Chandler and Jiminez were arrested at the Dallas County Clerk’s Office on July 5 when they refused to leave after they were not issued a marriage license. They are charged with class-B misdemeanor criminal trespass.

A similar Austin protest earlier this year also resulted in different charges that are also Class-B misdemeanors.

On Valentine’s Day, a same-sex couple applied for their marriage license at the Travis County Clerk’s Office. After being denied by tearful and supportive Clerk Dana DeBeauvoir, the couple and their witness were arrested and charged with “obstructing a highway or other passageway.”

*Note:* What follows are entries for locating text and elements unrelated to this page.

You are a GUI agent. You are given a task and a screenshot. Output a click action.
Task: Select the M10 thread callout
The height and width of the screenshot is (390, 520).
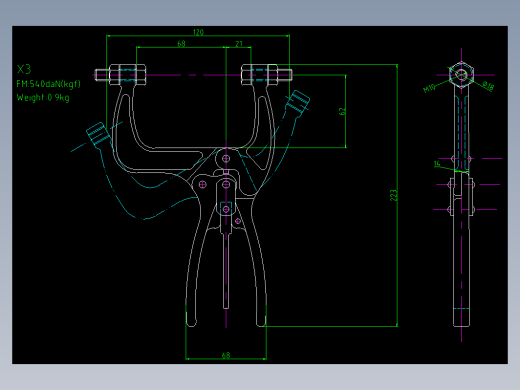coord(429,88)
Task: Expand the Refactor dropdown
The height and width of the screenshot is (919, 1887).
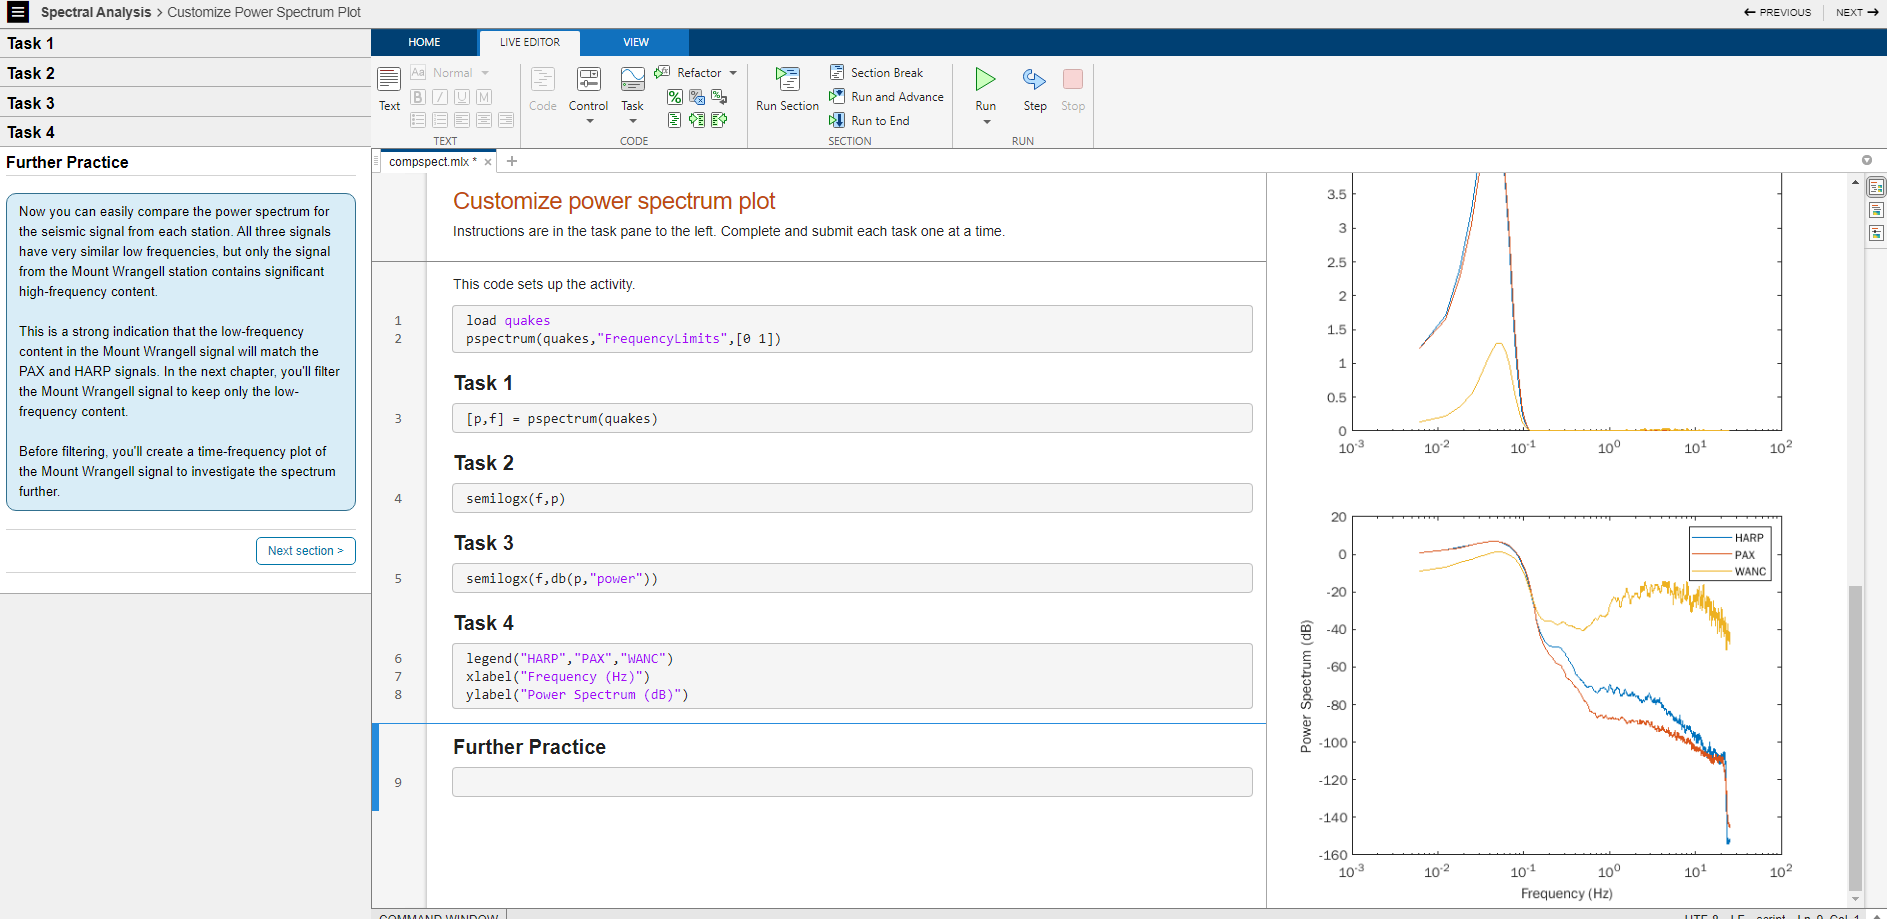Action: pyautogui.click(x=733, y=73)
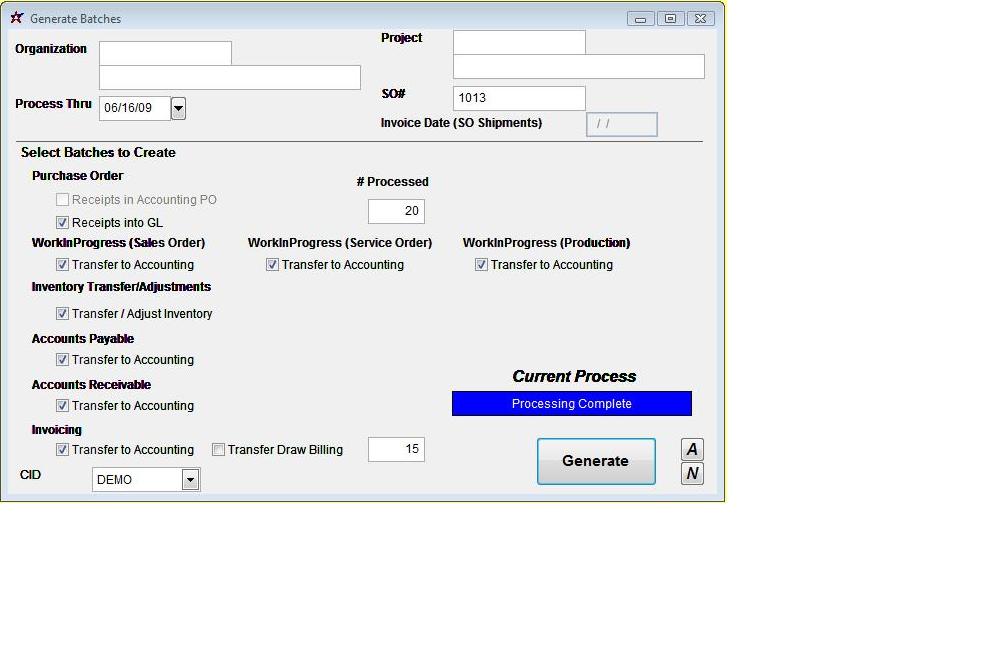Toggle WorkInProgress (Service Order) Transfer to Accounting
Viewport: 991px width, 645px height.
point(272,265)
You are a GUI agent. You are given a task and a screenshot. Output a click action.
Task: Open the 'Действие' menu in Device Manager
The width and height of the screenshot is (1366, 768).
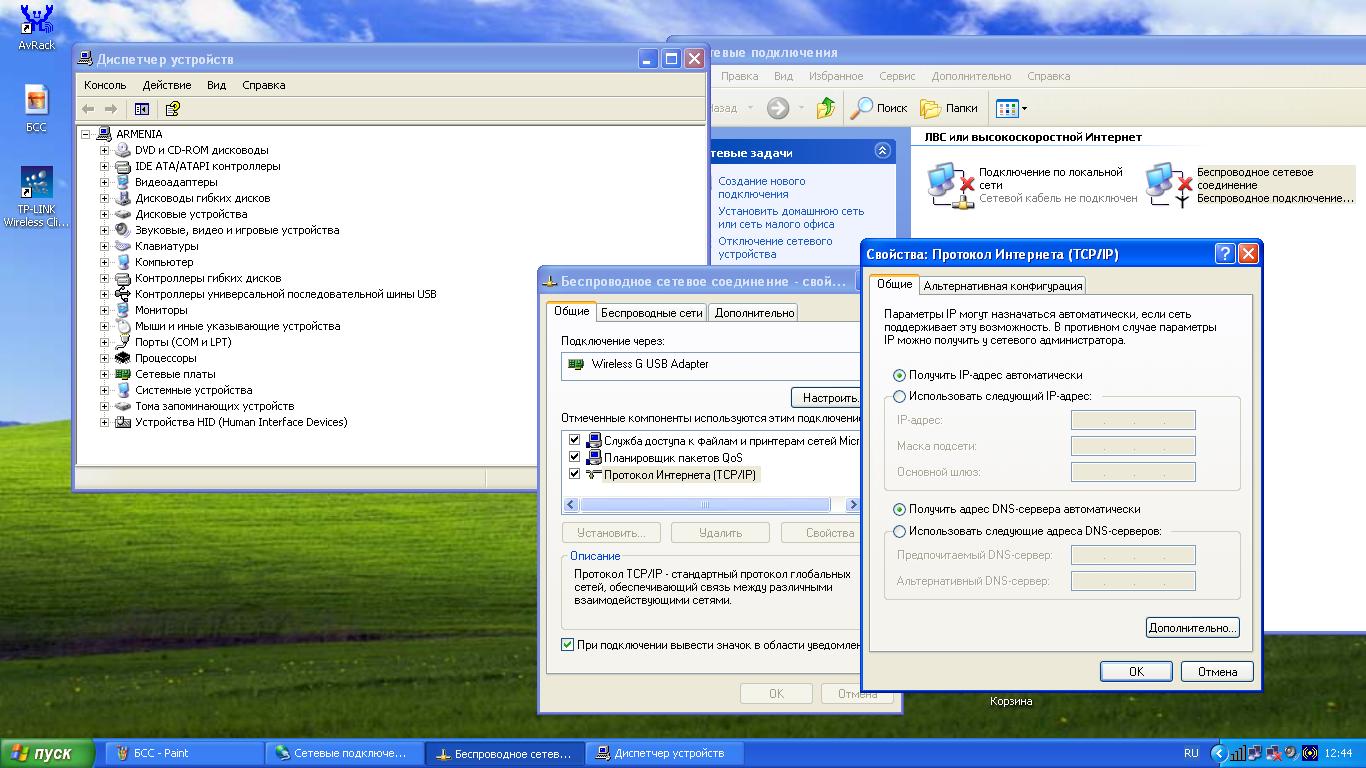(x=166, y=85)
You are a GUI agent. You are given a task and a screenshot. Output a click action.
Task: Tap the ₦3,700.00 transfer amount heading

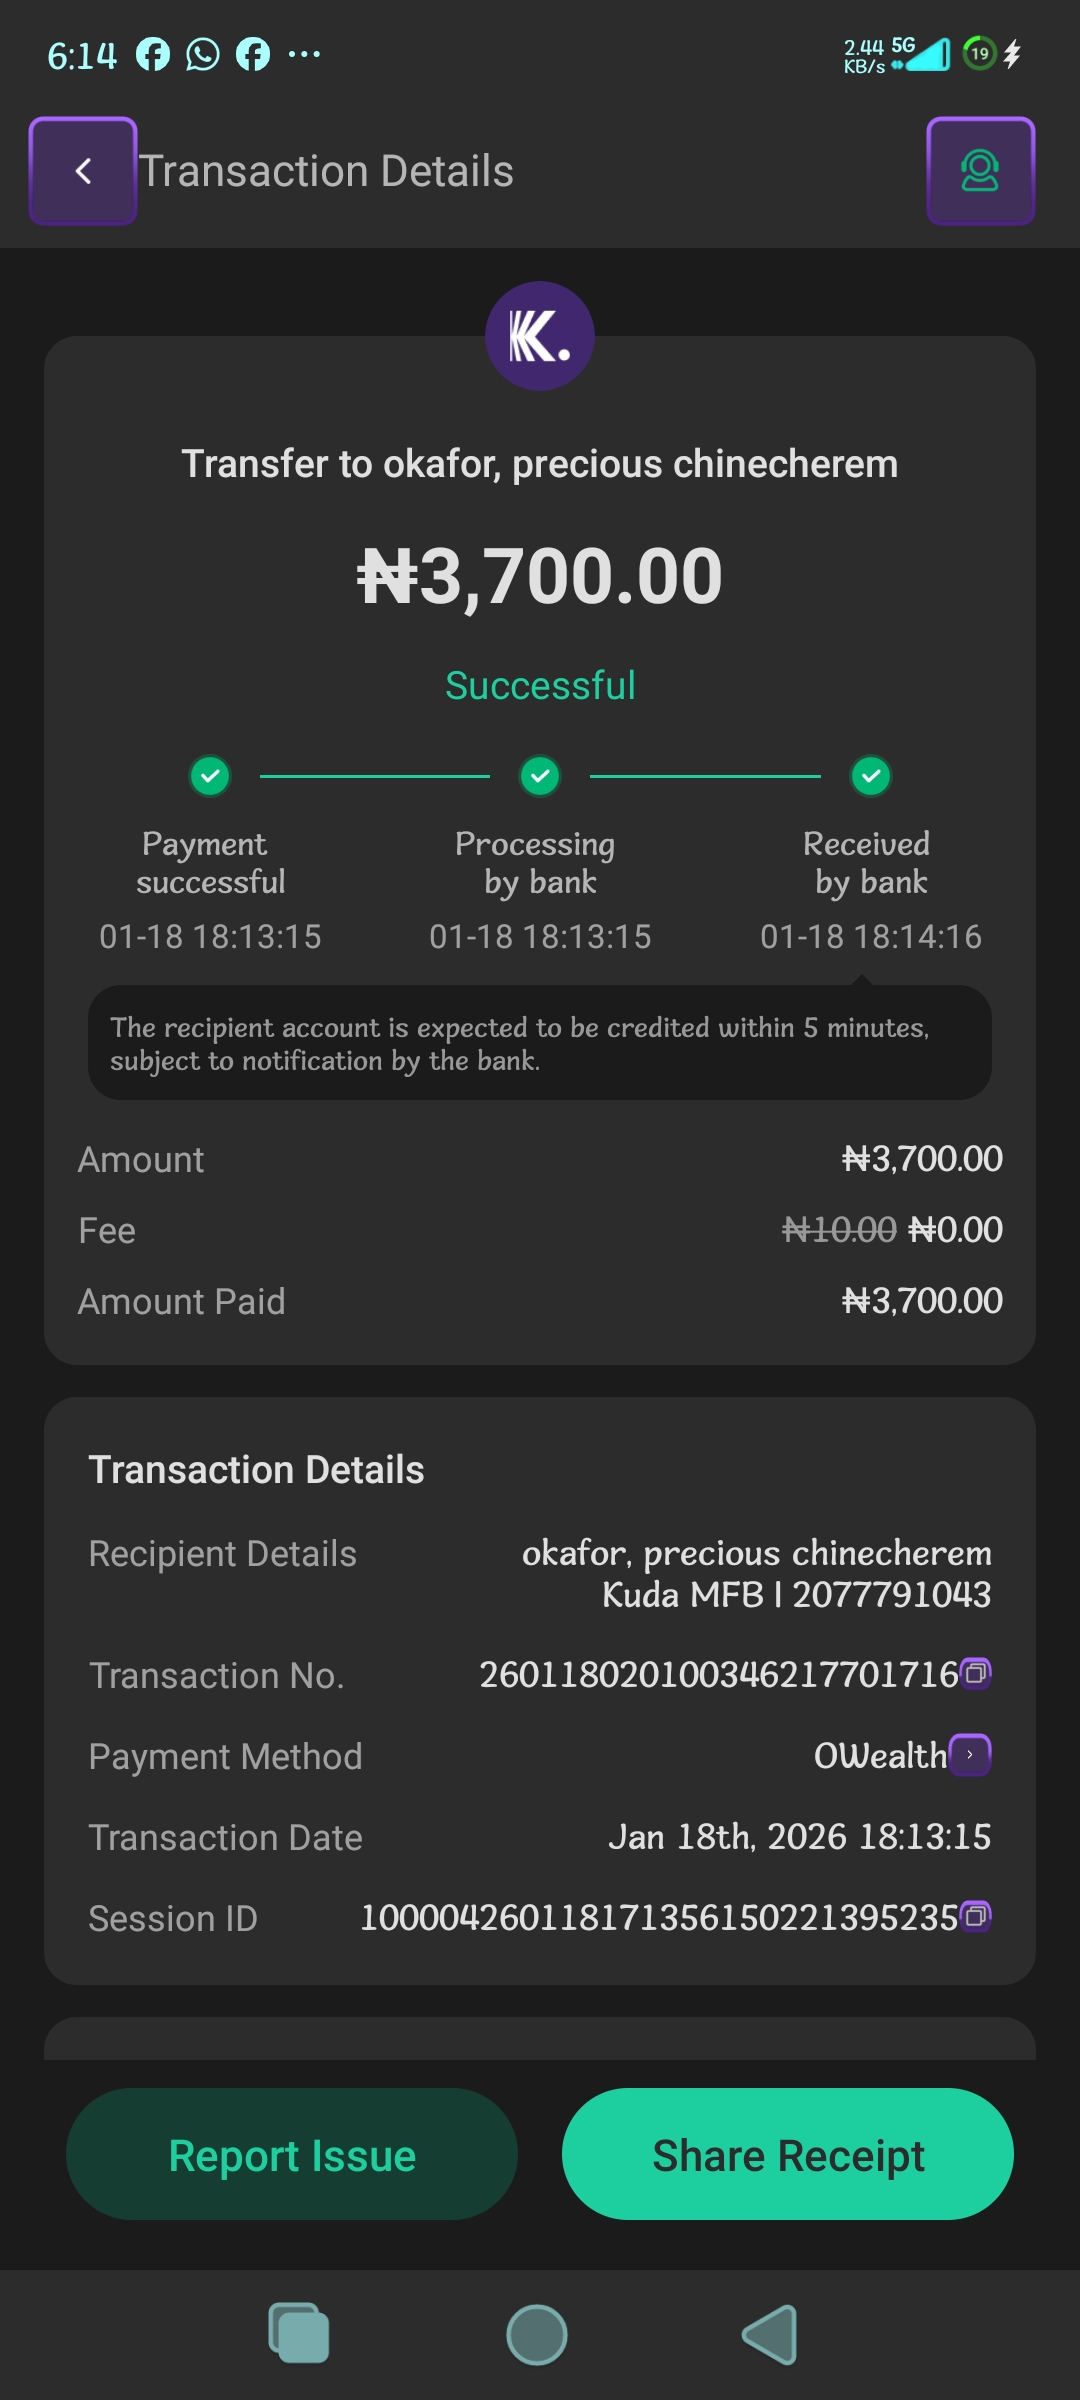[540, 577]
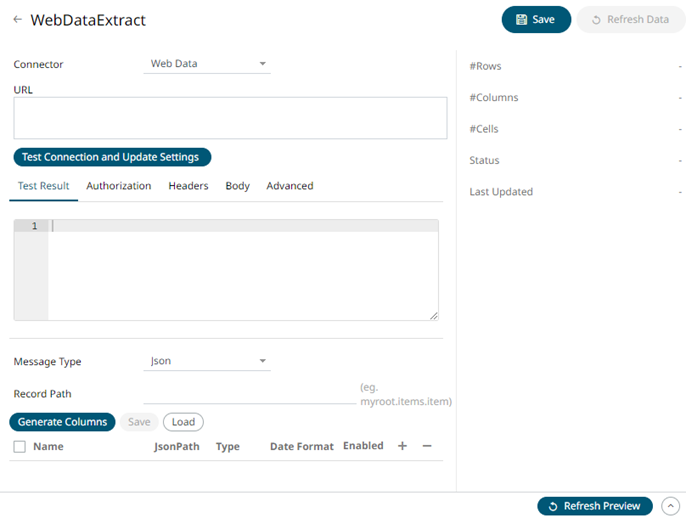686x518 pixels.
Task: Toggle the select-all columns checkbox
Action: coord(20,447)
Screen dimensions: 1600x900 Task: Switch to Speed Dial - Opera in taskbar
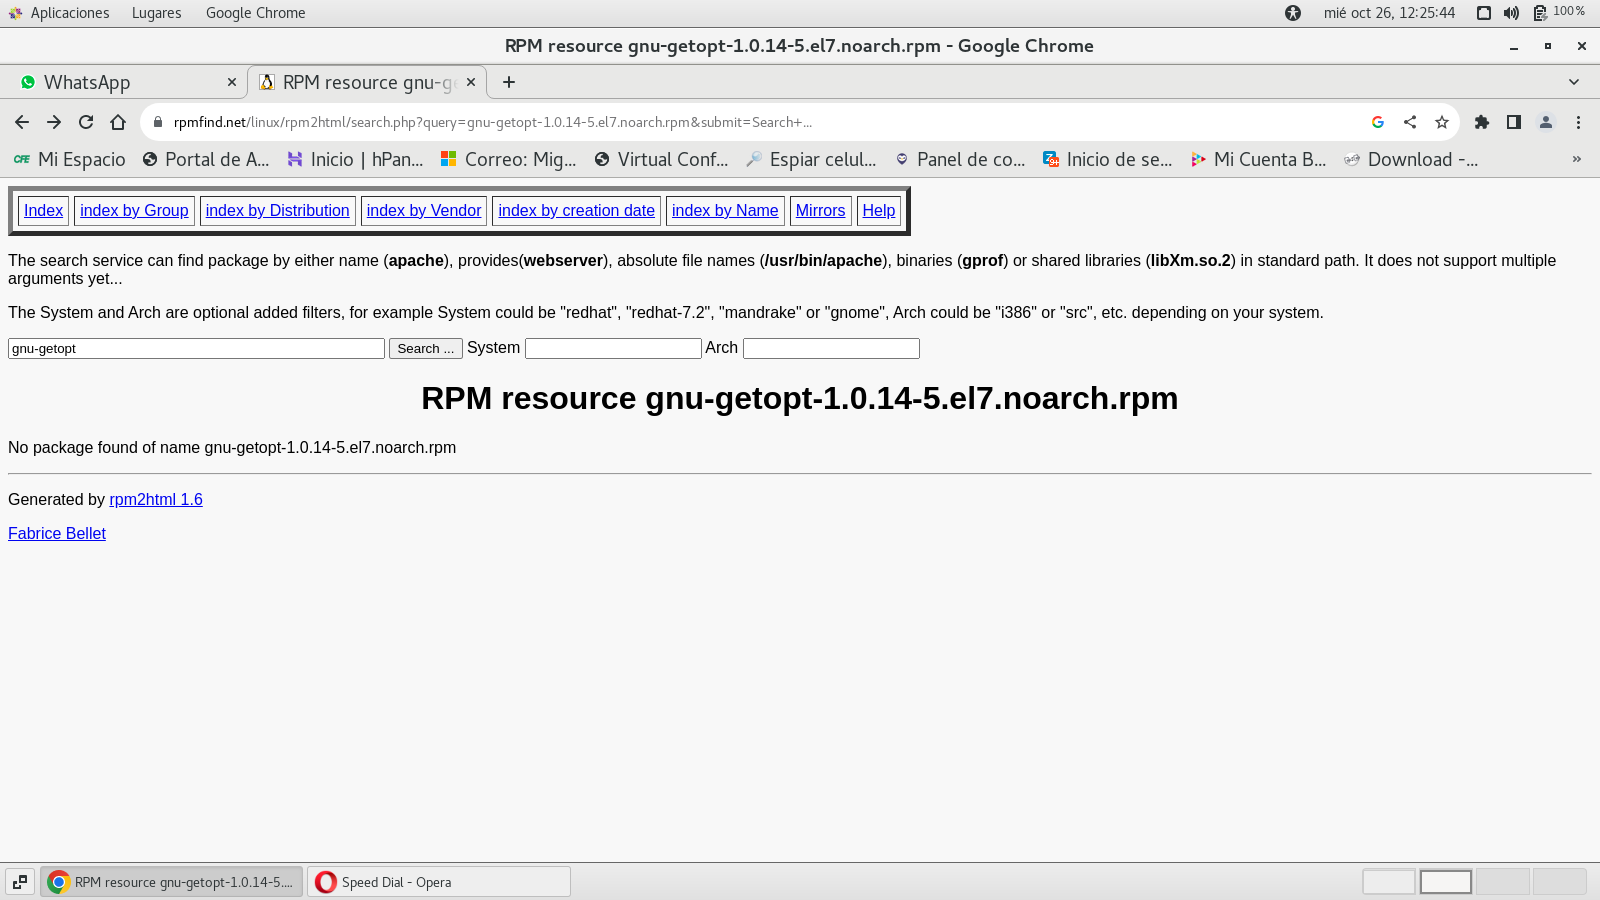point(438,882)
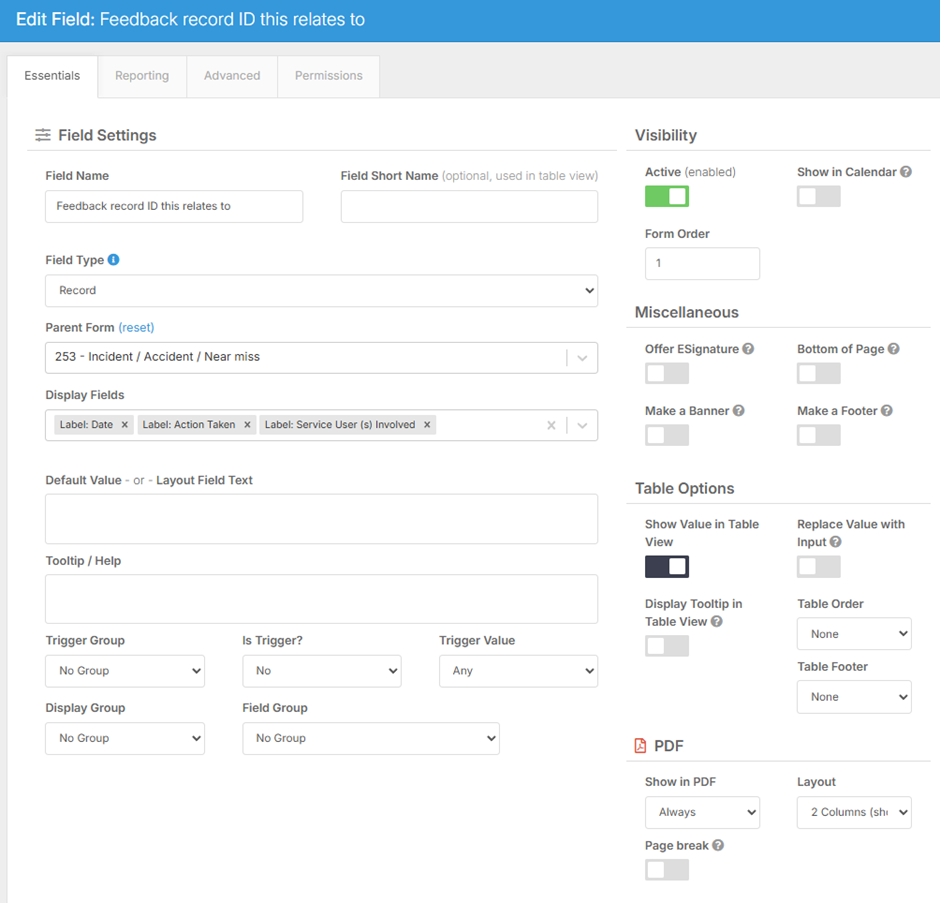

“Is it any harsher?” said Dax Garvin, the Austin couple’s attorney. “On the face of the statute, probably not … but depending on the facts of the case, it may be easier to prove.”

Garvin explained that if a government office is closing, that is one form of trespassing. But if it is still open and protesters are blocking passage, then it is obstructing.

Class-B misdemeanors are punishable by up to 180 days in jail and $2,000 fines.

Asked whether these charges would be considered harsh for a political protest, Carmen Castro, spokeswoman for the Dallas County Sheriff’s Department said, “This has nothing to do with the couple’s political rights. They refused to leave a county building at closing time, 4:30 p.m. and were given numerous opportunities to leave the building or continue their demonstration outside.”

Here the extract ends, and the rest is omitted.